++++ Document extract ++++
I have been asked by the powers that be to give a ten-minute talk on the full two-hundred-year history of the Trustees of Donations – which, at three seconds per year, would be nearly impossible to do if I were a serious and substantive historian.  Thankfully, then, I am not.  My chief qualification, I think - despite being the youngest trustee presently serving and now perhaps the youngest ever appointed - must be that I am the only trustee, and those who know me well can attest to this, who actually thinks he remembers the year 1810.

And so it was on March 3rd of that year that the Trustees of Donations to the Protestant Episcopal Church come into being by an act of the Legislature of the Commonwealth of Massachusetts as an independent, self-electing, and self-perpetuating corporation.  Having read the act itself, I am sorry to report that it lacks anything particularly scandalous or even particularly interesting.  It describes two “pious uses” for the assets entrusted to the Trustees of Donations:  firstly, to pay for a bishop – and apparently, as the Bishop is present at this meeting, his check has cleared; and secondly, to hold both financial assets and real property in trust for individual churches.

Now, the question naturally arises: Why were the Trustees of Donations established as an independent, self-appointing, self-perpetuating corporation completely independent of the Diocese?  It is here that we find the scandal of our founding!  In a January 1967 article in “The Church Militant”, our sometime Diocesan newspaper with a name from a different age, we find this:

It [the Trustees of Donations] arose out of a situation that happily no longer exists.  The Bishop of the Diocese, and certain “high church” parishes were seriously at odds.  As a protective measure, these parishes wanted to keep their permanent funds out of possible Episcopal reach, and shut off from Episcopal knowledge.  This corporation was the result.

I have seen this story told in various forms in a number of places, so though the details are light, I am inclined to believe it in substance, an inclination reinforced by a book published in 1984 to commemorate the 200th anniversary of the Diocese. The book begins with this at once corroborating and striking sentence:

Bishop William Lawrence often said that no one could hope to understand Massachusetts Episcopalians who did not realize that most of them were to a large extent Congregation-alists at heart.

No wonder the high churchmen distrusted the bishop!  Fortunately now, with a monk as our bishop, we no longer have that problem.
++++
## Tasks
**A)** Answer these questions from the talk on the Trustees of Donations:
(i) On what date did the Trustees of Donations come into being?
(ii) What was the name of the Diocesan newspaper that ran the January 1967 article?
(iii) What anniversary did the book published in 1984 commemorate?
**B)** From the talk on the Trustees of Donations, extract the passage starting at "It [the Trustees" and ending at "Congregation-alists at heart.".
++++ Stored data ++++
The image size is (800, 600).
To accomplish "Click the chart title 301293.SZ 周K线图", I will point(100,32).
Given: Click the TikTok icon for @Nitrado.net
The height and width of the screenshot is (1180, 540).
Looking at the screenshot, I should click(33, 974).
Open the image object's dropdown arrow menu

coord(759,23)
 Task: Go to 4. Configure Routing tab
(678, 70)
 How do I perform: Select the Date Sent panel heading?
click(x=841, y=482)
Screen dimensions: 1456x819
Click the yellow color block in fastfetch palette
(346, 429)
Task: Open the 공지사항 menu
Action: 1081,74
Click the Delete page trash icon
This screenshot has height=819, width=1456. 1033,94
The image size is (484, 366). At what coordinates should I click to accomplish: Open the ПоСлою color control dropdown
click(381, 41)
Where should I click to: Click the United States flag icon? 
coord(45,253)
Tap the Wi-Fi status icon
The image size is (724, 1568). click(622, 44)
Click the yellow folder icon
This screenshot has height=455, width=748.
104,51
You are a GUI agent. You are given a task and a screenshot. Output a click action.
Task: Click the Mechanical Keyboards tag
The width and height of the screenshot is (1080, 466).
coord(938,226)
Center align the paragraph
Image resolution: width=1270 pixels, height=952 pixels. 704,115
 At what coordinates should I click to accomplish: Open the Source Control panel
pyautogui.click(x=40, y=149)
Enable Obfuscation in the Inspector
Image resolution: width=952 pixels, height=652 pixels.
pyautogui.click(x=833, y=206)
++++
## Answers to each task
**A)**
(i) March 3rd, 1810
(ii) "The Church Militant"
(iii) The 200th anniversary of the Diocese

**B)**
It [the Trustees of Donations] arose out of a situation that happily no longer exists.  The Bishop of the Diocese, and certain “high church” parishes were seriously at odds.  As a protective measure, these parishes wanted to keep their permanent funds out of possible Episcopal reach, and shut off from Episcopal knowledge.  This corporation was the result.

I have seen this story told in various forms in a number of places, so though the details are light, I am inclined to believe it in substance, an inclination reinforced by a book published in 1984 to commemorate the 200th anniversary of the Diocese. The book begins with this at once corroborating and striking sentence:

Bishop William Lawrence often said that no one could hope to understand Massachusetts Episcopalians who did not realize that most of them were to a large extent Congregation-alists at heart.